Stored items

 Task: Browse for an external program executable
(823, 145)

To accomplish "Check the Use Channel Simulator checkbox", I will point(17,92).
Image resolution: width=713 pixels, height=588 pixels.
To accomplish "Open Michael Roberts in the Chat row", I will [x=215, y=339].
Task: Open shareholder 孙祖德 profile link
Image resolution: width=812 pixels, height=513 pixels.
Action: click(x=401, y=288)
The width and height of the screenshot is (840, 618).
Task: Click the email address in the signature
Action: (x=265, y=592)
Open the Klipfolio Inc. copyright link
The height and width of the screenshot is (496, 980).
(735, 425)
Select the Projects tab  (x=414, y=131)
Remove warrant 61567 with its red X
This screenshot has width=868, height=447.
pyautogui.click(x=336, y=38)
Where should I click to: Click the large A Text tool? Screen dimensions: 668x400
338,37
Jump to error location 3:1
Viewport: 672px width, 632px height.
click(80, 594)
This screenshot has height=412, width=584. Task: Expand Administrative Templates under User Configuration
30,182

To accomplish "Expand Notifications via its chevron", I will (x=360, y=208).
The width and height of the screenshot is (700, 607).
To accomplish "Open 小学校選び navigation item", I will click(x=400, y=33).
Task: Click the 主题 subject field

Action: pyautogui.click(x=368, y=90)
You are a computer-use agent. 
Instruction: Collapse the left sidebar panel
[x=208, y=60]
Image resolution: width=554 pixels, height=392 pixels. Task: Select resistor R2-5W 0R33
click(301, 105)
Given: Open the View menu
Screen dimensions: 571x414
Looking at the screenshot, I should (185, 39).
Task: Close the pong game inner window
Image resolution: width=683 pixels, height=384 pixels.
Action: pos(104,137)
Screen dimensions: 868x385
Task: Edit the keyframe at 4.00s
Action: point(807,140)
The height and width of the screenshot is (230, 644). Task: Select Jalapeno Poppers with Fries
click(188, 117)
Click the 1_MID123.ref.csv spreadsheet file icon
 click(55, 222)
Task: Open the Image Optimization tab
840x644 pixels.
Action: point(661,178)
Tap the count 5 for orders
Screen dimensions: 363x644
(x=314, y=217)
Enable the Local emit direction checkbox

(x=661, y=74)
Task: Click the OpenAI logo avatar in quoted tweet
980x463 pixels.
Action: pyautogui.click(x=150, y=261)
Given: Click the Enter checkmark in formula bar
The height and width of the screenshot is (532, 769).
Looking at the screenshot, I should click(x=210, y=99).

▶ **What the exercise asks**: Wherever the string "accomplish" appears in the records above, copy the line it sits in.

▶ **Finished task**:
To accomplish "Check the Use Channel Simulator checkbox", I will point(17,92).
To accomplish "Open Michael Roberts in the Chat row", I will [x=215, y=339].
To accomplish "Expand Notifications via its chevron", I will (x=360, y=208).
To accomplish "Open 小学校選び navigation item", I will click(x=400, y=33).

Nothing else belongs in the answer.